**Your instructions:** Please recast the records below as a Markdown table with two columns, Row and Entry: number each row in order under Row, put the line itself under Entry, and omit any blank lines.

**Records for this task:**
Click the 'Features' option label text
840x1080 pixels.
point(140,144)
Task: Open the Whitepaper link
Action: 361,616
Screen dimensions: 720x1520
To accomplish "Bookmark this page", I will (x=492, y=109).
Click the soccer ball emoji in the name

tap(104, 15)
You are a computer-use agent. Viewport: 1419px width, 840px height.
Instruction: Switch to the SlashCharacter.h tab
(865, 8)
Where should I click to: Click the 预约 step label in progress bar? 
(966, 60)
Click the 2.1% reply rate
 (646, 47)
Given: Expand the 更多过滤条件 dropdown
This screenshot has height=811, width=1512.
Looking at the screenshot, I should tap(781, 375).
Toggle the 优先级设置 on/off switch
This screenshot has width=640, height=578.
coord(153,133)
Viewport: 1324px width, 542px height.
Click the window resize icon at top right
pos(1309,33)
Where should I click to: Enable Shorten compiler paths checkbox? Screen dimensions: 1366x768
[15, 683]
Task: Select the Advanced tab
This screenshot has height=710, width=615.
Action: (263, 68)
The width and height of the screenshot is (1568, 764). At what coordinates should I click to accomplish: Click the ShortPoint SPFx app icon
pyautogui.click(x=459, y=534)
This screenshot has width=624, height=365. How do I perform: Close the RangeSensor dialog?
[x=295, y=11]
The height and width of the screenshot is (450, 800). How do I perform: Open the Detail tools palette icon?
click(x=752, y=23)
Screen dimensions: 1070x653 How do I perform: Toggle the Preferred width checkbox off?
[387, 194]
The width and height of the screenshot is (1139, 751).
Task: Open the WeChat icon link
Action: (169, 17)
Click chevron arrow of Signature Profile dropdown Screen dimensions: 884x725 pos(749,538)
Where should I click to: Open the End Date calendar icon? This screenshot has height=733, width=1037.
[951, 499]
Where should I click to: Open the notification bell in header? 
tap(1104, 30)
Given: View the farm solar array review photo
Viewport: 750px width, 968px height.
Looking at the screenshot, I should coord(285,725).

**Result:**
| Row | Entry |
|---|---|
| 1 | Click the 'Features' option label text |
| 2 | 840x1080 pixels. |
| 3 | point(140,144) |
| 4 | Task: Open the Whitepaper link |
| 5 | Action: 361,616 |
| 6 | Screen dimensions: 720x1520 |
| 7 | To accomplish "Bookmark this page", I will (x=492, y=109). |
| 8 | Click the soccer ball emoji in the name |
| 9 | tap(104, 15) |
| 10 | You are a computer-use agent. Viewport: 1419px width, 840px height. |
| 11 | Instruction: Switch to the SlashCharacter.h tab |
| 12 | (865, 8) |
| 13 | Where should I click to: Click the 预约 step label in progress bar?  |
| 14 | (966, 60) |
| 15 | Click the 2.1% reply rate |
| 16 |  (646, 47) |
| 17 | Given: Expand the 更多过滤条件 dropdown |
| 18 | This screenshot has height=811, width=1512. |
| 19 | Looking at the screenshot, I should tap(781, 375). |
| 20 | Toggle the 优先级设置 on/off switch |
| 21 | This screenshot has width=640, height=578. |
| 22 | coord(153,133) |
| 23 | Viewport: 1324px width, 542px height. |
| 24 | Click the window resize icon at top right |
| 25 | pos(1309,33) |
| 26 | Where should I click to: Enable Shorten compiler paths checkbox? Screen dimensions: 1366x768 |
| 27 | [15, 683] |
| 28 | Task: Select the Advanced tab |
| 29 | This screenshot has height=710, width=615. |
| 30 | Action: (263, 68) |
| 31 | The width and height of the screenshot is (1568, 764). At what coordinates should I click to accomplish: Click the ShortPoint SPFx app icon |
| 32 | pyautogui.click(x=459, y=534) |
| 33 | This screenshot has width=624, height=365. How do I perform: Close the RangeSensor dialog? |
| 34 | [x=295, y=11] |
| 35 | The height and width of the screenshot is (450, 800). How do I perform: Open the Detail tools palette icon? |
| 36 | click(x=752, y=23) |
| 37 | Screen dimensions: 1070x653 How do I perform: Toggle the Preferred width checkbox off? |
| 38 | [387, 194] |
| 39 | The width and height of the screenshot is (1139, 751). |
| 40 | Task: Open the WeChat icon link |
| 41 | Action: (169, 17) |
| 42 | Click chevron arrow of Signature Profile dropdown Screen dimensions: 884x725 pos(749,538) |
| 43 | Where should I click to: Open the End Date calendar icon? This screenshot has height=733, width=1037. |
| 44 | [951, 499] |
| 45 | Where should I click to: Open the notification bell in header?  |
| 46 | tap(1104, 30) |
| 47 | Given: View the farm solar array review photo |
| 48 | Viewport: 750px width, 968px height. |
| 49 | Looking at the screenshot, I should coord(285,725). |